Between 1999 and 2009, more than 1,600 British men aged 50 to 69 whom were diagnosed with localized prostate cancer were enrolled in the ProtecT trial and they agreed to be randomized to active monitoring, radical prostatectomy or radical radiotherapy.

The research team measured mortality rates at 10 years, cancer progression and spread, and the impact of treatments reported by the patients and found survival was extremely high, at approximately 99 percent, irrespective of the treatment assigned.

The rate of cancer progression and spread was reduced by more than half to 10 percent in men in the surgery and radiotherapy groups, compared with active monitoring. However, surgery and radiotherapy caused unpleasant side-effects, particularly in the first year after treatment.

According to the researchers, there was some recovery from side-effects over two to three years. But after six years, twice as many men in the surgery group still experienced urine leakage and problems with their sex life, in comparison with those in the active monitoring and radiotherapy groups. Radiotherapy caused more bowel problems than surgery or active monitoring.
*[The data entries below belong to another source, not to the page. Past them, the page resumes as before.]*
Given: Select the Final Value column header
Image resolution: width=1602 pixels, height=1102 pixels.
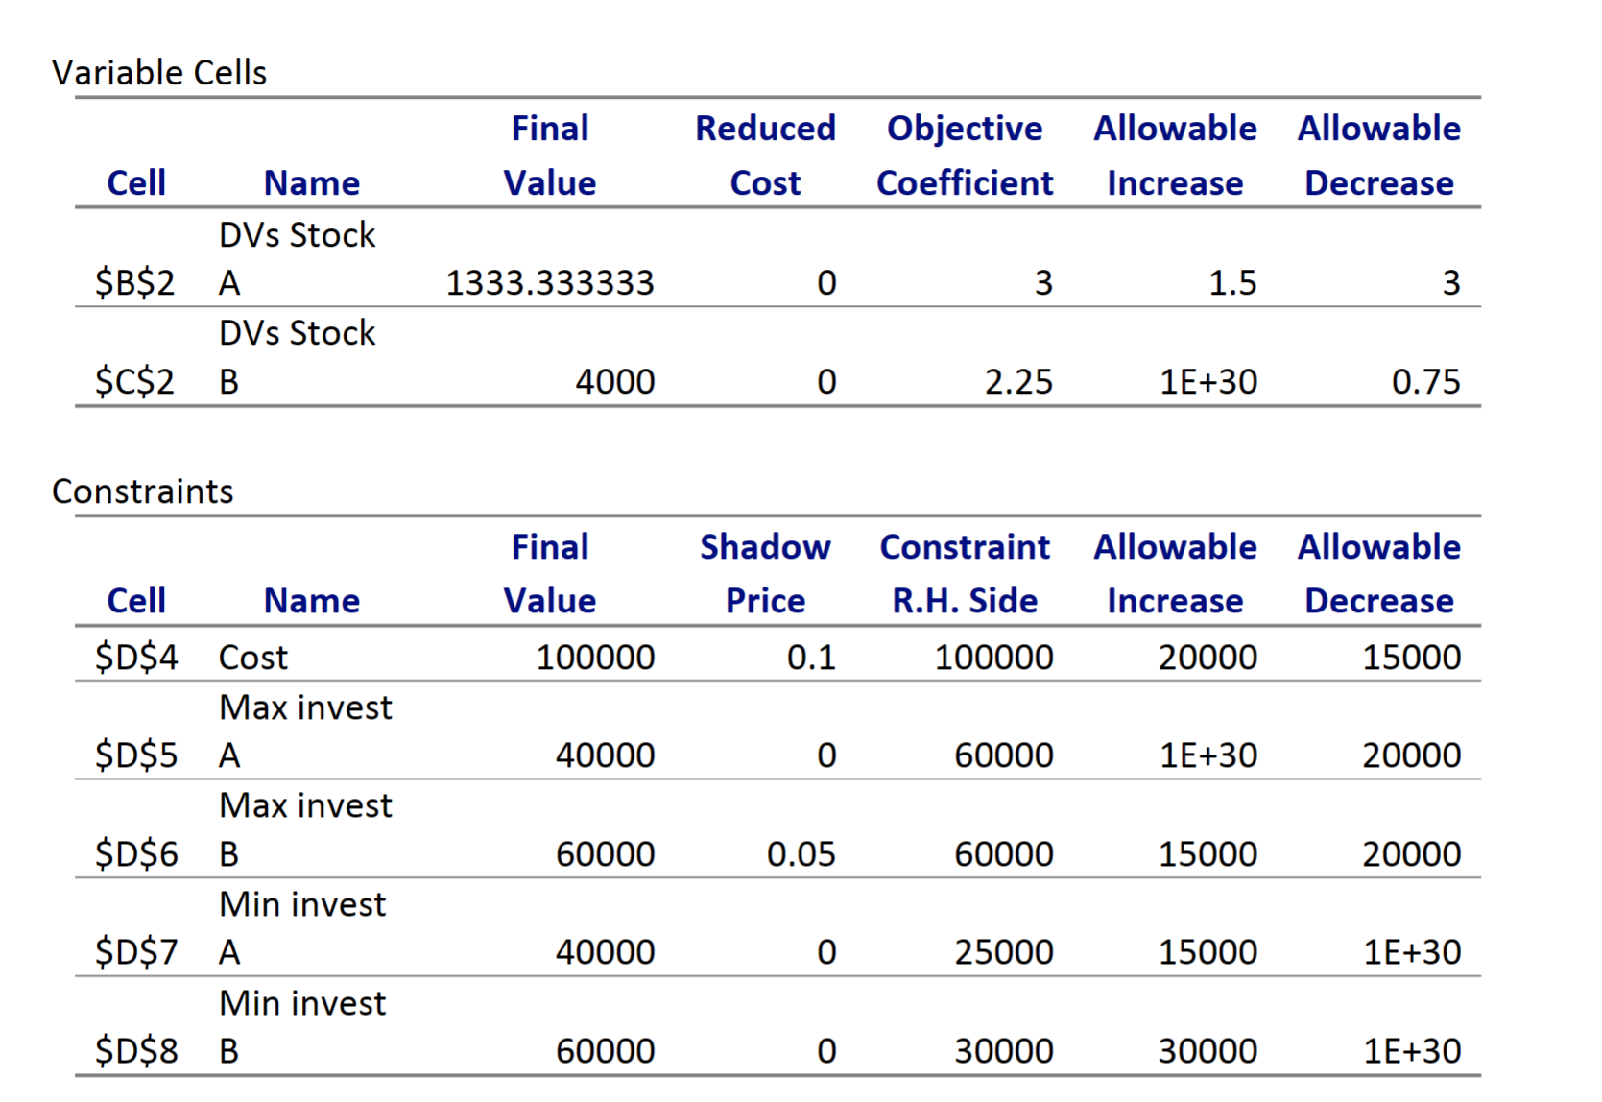Looking at the screenshot, I should click(x=549, y=154).
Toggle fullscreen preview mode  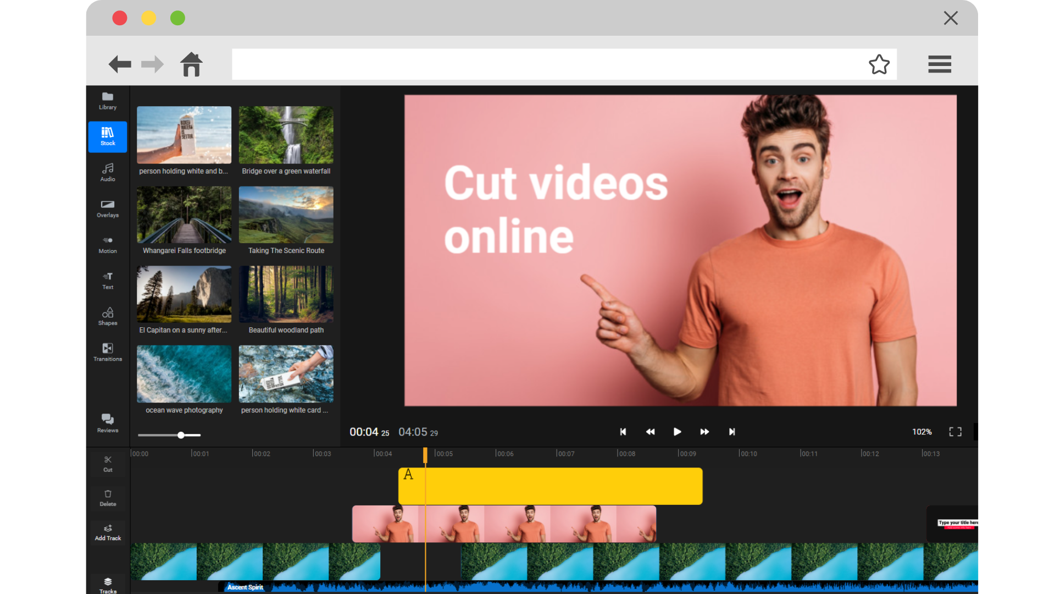pos(955,432)
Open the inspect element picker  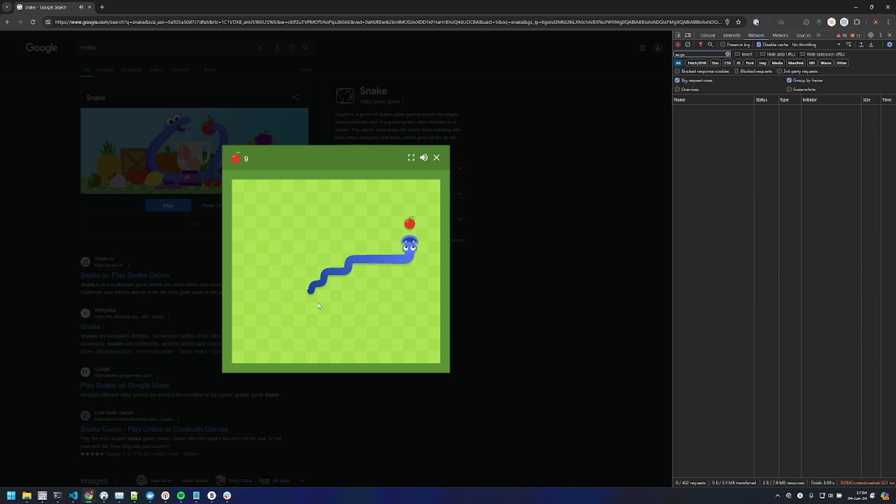point(678,35)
But they noted that only half of the men stayed on active monitoring over the 10-year period.

Co-investigator Professor Jenny Donovan, from the University of Bristol said this is the first time radiotherapy, surgery and active monitoring treatments for prostate cancer have been compared directly.

"The results provide patients and clinicians with detailed information about the effects and impacts of each treatment so that they can make an informed decision about which treatment to have," said Donovan.

"Each treatment has different impacts and effects, and we need longer follow up to see how those balance out over the next 10 years."